I knew of course that for some years the cows couldn’t have even a barn, and that when they did get one it wouldn’t compare with this, my father’s pride. Sarah’s and mine would be of logs and small. My father’s barn was fine, all boards and huge pegged beams and stone. It had a vast crammed hayloft, which was why we could milk all winter, and a threshing floor, and bins for grain, and many stalls, and cover for the plows and other tools, and cover for the buggy and sleigh. It had a special place for breaking and hatcheling flax, something we didn’t do any longer of course and a root cellar, and as a last detail, in the stone of the retaining wall beside the stable door, a gap, a cavemouth, leading into a cozy little lair for dogs.
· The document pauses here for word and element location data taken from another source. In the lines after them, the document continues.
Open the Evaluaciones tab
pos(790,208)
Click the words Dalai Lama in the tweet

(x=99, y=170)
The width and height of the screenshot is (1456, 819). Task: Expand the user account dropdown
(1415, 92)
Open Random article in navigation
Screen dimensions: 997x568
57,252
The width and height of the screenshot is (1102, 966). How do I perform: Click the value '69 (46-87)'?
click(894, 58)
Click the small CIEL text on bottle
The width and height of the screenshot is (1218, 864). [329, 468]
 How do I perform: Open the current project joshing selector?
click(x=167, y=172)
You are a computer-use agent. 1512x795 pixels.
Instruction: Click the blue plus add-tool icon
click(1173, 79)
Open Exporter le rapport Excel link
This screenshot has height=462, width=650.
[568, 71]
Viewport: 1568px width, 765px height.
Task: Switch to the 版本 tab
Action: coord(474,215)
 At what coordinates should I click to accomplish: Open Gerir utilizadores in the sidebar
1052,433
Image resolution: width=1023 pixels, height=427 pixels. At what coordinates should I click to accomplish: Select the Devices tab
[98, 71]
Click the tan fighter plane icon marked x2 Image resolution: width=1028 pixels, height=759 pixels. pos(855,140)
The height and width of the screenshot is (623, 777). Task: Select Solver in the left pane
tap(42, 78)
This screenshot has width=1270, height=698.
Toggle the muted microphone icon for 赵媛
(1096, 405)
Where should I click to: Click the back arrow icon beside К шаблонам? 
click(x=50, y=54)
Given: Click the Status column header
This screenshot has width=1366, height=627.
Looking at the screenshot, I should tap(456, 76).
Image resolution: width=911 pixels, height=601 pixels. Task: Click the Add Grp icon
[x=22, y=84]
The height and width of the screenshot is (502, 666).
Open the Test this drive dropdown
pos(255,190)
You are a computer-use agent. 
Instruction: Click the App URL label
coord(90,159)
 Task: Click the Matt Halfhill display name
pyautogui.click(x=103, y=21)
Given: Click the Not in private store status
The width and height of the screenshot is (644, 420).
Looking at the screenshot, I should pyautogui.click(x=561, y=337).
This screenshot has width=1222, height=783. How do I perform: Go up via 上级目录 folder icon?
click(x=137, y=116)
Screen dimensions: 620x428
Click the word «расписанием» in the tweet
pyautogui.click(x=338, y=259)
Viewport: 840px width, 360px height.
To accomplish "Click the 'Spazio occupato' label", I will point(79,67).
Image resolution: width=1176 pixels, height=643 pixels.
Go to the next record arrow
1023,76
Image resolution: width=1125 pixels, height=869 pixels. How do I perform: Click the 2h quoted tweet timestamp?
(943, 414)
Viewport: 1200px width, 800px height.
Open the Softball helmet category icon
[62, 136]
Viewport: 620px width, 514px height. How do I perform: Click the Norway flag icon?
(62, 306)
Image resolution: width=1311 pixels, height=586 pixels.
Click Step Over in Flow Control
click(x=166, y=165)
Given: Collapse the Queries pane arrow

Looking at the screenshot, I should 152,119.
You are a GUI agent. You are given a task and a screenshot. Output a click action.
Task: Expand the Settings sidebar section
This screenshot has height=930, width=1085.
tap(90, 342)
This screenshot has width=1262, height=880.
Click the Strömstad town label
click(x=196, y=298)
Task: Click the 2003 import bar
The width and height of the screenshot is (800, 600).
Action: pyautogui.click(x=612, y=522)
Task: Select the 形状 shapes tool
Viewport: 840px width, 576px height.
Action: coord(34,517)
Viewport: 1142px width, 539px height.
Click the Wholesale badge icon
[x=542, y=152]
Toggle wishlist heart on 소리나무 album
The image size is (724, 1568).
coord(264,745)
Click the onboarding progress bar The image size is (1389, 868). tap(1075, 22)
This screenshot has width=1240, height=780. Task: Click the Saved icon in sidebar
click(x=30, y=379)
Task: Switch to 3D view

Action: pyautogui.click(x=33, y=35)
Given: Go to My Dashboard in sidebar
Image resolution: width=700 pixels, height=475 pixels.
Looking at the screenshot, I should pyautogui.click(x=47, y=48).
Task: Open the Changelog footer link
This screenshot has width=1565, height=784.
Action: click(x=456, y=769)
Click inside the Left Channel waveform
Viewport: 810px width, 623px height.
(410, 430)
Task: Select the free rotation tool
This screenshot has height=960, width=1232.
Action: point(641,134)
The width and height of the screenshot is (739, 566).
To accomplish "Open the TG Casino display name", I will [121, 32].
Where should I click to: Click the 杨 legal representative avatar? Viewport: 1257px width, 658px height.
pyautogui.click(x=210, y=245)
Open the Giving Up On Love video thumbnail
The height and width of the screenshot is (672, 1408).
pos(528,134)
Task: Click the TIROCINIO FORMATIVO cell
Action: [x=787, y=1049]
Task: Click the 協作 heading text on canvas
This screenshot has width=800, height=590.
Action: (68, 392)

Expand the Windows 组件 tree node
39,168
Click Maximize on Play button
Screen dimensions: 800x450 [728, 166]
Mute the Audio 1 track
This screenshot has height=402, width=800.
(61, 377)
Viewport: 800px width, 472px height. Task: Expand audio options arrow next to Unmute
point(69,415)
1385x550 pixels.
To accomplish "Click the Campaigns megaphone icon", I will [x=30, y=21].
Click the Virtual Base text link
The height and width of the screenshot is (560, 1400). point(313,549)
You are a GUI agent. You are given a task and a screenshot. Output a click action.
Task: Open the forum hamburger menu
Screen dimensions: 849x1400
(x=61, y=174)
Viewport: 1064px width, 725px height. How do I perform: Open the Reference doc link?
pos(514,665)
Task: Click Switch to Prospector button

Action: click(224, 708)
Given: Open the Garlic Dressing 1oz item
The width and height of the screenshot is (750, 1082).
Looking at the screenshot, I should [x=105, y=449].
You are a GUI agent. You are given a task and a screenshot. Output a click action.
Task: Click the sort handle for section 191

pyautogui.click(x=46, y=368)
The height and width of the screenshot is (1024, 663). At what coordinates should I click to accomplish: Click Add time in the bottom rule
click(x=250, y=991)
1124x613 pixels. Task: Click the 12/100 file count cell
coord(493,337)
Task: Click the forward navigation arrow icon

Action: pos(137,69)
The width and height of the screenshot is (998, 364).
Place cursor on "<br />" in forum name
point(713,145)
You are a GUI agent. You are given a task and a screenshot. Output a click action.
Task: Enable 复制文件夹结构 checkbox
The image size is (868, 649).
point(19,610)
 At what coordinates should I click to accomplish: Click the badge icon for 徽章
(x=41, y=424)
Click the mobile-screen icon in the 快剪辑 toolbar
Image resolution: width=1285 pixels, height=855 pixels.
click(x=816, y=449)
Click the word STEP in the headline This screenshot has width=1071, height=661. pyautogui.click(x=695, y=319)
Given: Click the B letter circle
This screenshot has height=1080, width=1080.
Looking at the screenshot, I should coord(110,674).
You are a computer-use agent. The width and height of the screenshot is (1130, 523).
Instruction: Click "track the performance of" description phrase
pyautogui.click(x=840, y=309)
The dogs would never stay in it, and even though my father had felt only playful when he built it, once he had it made he wanted it used and he was angry and puzzled at the dogs. I was a child then, and wanted the dogs to keep house as much as my father did, so I was angry and puzzled too. One day I put my head inside the dog-cave, and heard a sound like a distant waterfall or a conch shell held to the ear, and I think that faint roaring is the reason the dogs were so ungrateful. My father said nonsense, and my brother said nonsense, but I still think that was the reason.